Lileia Gonçalves Diotaiuti, pesquisadora do Instituto René Rachou da Fundação Oswaldo Cruz, respondeu a um questionamento do deputado Arlen Santiago (Avante), que solicitou a audiência. Ele perguntou se no combate ao barbeiro, usava-se ainda o BHC na borrifação. Ela respondeu que essa substância foi proibida em 1985, pelo impacto ambiental, e substituída pelos chamados piretroides.

Segundo a pesquisadora, atualmente, há bons instrumentos para controle dos barbeiros, faltando apenas apoio aos municípios para que consigam melhorar sua estrutura e assumir o trabalho.

Adaptação dos barbeiros


Manoel da Costa Rocha, 1º vice-presidente da Academia Mineira de Medicina e coordenador do Serviço de Referência em Doença de Chagas do Hospital das Clínicas, representando o presidente da AMMG, Fábio Augusto de Castro Guerra, lembrou que o controle vetorial da Doença de Chagas corre paralelamente à melhoria da qualidade de vida da população. Ele alertou que a patologia, antes restrita a casas de pau a pique em áreas rurais, agora atinge a zona urbana, em função da adaptação dos barbeiros. Por isso, propôs o reforço das ações de vigilância epidemiológica.

Normanda Souza Melo, cientista e pesquisadora da Universidade Federal do Rio de Janeiro, confirmou a informação de que o triatomíneo aprendeu a se urbanizar. Pesquisando Chagas em São Francisco (Norte), ela detectou que a testagem negativa da contaminação por esse barbeiro pode falhar às vezes, produzindo um “falso negativo”.

Marcela Lencine Ferraz, diretora de Vigilância de Doenças Transmissíveis e Imunização da Secretaria de Estado de Saúde, enfatizou que 3% das casas do Norte de Minas estão infestadas pelo barbeiro. “É preciso fortalecer a vigilância entomológica nas casas”, propôs. Ela divulgou a teleconsultoria oferecida pela SES para várias doenças, entre elas, a de Chagas, destinada aos profissionais de saúde.

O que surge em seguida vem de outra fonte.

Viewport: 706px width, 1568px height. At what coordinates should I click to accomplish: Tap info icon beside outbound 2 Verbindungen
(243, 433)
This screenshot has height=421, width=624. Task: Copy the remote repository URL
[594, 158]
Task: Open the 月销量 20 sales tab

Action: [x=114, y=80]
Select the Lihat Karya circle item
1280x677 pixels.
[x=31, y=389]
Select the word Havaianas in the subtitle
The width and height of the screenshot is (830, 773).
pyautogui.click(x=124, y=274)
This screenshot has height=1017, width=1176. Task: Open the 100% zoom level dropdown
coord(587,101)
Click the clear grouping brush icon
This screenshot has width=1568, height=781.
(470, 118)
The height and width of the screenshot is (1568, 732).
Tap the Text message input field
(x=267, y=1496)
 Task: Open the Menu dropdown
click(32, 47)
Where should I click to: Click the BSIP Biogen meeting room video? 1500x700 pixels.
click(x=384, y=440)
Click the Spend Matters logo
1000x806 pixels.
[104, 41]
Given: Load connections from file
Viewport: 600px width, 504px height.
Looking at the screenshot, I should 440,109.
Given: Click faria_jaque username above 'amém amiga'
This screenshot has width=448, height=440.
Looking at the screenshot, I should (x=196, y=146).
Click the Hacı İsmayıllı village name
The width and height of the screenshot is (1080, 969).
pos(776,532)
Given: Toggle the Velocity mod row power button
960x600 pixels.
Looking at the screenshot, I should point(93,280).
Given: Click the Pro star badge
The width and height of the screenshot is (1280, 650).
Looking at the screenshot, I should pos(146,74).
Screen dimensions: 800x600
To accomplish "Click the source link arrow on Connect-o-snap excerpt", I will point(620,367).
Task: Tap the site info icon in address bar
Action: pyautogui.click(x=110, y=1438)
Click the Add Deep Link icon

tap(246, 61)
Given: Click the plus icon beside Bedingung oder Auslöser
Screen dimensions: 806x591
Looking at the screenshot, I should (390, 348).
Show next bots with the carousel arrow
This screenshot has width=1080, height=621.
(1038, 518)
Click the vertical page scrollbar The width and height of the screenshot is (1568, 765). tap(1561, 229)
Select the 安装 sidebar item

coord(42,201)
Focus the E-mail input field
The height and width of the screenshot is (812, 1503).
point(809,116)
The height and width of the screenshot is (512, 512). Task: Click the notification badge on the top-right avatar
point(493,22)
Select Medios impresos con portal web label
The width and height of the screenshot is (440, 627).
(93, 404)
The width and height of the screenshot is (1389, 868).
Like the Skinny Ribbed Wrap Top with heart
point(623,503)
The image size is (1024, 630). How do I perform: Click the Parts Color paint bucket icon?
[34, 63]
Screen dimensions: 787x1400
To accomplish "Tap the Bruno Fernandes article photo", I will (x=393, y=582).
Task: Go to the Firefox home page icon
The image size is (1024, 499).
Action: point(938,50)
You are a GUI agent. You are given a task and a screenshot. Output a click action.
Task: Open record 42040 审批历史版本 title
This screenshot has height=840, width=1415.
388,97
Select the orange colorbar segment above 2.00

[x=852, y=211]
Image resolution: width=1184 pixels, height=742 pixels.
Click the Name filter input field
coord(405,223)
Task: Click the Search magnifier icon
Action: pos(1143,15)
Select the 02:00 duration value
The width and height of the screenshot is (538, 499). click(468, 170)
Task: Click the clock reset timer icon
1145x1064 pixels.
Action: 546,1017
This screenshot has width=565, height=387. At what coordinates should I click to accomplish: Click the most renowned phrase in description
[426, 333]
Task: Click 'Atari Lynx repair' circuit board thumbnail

Acometidos por Chagas criam associação em Espinosa


Edivar Pereira da Silva, presidente da Associação de Pessoas Acometidas por Chagas de Espinosa, reclamou que os sintomas da doença provocam um sofrimento terrível. A associação teria surgido para lutar pela melhoria do tratamento. “Acho que a negligência é pior que a doença – as políticas públicas são fracas e não tem nenhuma delas em nível estadual. Queremos projetos de educação e prevenção, para que não aconteçam novas contaminações”, reivindicou.

Ele destacou também que os pacientes têm dificuldades para fazer exames de imagem e tratamento digestivo. “Peço a parceria da Assembleia para mobilizarmos políticas públicas de tratamento e de divulgação da doença”, solicitou.

Alberto Novais Ramos, pesquisador da Universidade Federal do Ceará, explicou que a doença tem relação direta com fatores diversos como o desmatamento e questão social. “Precisamos de uma agenda que inclua, não só políticas de saúde, mas de assistência social, ambientais e econômicas”, postulou. Também defendeu a formação das novas gerações de médicos para diagnosticarem e tratarem de Chagas.

Ao final da reunião, Arlen Santiago fez o convite para que, em março de 2026, os convidados venham participar de nova audiência para avaliar o resultado das ações de controle da Doença de Chagas. Também divulgou que iria ligar para o titular da Secretaria de Estado de Saúde solicitando uma estratégia de apoios aos municípios mais impactados pela doença. “Não é possível que essa doença vai continuar vencendo depois de 120 anos de sua descoberta.